§ **Instructions for the task**:
Copy each line of the data that has "Toggle" in it.

§ **Data records**:
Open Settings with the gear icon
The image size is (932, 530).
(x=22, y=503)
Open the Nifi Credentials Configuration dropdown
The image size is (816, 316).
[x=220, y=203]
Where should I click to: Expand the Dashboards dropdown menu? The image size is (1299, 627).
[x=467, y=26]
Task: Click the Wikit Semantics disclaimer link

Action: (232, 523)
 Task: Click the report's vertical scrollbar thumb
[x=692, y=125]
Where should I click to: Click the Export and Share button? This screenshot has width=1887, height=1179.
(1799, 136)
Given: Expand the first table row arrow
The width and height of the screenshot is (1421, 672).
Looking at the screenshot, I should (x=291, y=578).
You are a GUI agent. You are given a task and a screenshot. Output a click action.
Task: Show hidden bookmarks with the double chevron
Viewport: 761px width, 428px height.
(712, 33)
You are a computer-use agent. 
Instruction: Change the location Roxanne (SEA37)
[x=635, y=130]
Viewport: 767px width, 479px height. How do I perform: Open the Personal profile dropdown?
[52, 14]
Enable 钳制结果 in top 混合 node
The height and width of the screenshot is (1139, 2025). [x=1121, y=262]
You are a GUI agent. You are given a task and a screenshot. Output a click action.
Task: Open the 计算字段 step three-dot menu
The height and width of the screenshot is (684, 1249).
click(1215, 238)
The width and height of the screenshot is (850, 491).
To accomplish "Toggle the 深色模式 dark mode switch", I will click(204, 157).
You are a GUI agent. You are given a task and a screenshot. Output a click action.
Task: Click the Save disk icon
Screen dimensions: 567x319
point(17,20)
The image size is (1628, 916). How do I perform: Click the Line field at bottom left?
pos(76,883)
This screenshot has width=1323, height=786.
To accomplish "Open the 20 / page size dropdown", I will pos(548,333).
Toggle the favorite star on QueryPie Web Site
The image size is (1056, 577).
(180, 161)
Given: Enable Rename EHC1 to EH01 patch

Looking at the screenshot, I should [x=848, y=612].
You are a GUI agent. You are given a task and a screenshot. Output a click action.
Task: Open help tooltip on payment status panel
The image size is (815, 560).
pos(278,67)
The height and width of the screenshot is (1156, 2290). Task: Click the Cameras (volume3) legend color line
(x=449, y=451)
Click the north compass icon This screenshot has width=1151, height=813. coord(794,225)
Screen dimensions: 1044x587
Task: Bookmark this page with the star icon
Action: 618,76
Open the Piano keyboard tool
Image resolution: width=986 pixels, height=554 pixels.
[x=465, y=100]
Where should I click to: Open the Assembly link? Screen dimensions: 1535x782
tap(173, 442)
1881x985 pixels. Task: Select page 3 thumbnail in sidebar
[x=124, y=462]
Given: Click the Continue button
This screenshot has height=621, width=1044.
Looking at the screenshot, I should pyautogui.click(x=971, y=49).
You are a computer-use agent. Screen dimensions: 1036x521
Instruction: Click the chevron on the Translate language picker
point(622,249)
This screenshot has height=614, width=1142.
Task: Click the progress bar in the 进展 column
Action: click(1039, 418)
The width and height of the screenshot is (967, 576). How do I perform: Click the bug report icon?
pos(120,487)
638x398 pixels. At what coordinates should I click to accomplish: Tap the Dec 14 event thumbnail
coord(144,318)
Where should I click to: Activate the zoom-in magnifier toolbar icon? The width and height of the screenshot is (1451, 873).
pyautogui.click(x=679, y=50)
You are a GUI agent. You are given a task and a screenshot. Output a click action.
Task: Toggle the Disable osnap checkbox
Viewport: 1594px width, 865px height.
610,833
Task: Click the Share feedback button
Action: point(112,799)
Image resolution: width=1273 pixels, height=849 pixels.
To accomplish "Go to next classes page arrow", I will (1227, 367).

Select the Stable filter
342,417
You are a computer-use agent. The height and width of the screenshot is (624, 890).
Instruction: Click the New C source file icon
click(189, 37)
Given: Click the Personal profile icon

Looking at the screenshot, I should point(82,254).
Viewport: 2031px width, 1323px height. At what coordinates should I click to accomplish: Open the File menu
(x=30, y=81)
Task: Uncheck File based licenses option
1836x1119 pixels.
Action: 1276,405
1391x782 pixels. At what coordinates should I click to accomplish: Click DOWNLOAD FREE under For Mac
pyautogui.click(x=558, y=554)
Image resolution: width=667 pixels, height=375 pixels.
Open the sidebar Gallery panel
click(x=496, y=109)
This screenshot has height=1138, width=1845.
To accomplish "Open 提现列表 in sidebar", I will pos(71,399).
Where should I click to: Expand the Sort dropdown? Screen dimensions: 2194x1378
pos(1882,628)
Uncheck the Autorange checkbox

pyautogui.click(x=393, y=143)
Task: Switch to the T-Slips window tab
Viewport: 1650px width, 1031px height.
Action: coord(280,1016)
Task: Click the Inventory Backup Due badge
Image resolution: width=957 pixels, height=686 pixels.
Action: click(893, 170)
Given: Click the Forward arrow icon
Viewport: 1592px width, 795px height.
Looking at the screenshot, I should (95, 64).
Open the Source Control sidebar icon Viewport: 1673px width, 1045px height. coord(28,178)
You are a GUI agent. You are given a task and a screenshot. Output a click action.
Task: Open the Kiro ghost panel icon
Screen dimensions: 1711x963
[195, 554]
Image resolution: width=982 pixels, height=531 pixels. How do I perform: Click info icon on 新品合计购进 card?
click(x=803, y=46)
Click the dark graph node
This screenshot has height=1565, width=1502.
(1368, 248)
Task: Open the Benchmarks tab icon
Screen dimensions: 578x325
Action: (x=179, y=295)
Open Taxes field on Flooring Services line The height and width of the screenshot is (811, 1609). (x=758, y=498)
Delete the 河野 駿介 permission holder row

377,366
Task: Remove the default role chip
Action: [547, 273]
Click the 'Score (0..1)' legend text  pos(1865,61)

§ **Answer area**:
To accomplish "Toggle the 深色模式 dark mode switch", I will click(204, 157).
Toggle the favorite star on QueryPie Web Site
Task: Toggle the Disable osnap checkbox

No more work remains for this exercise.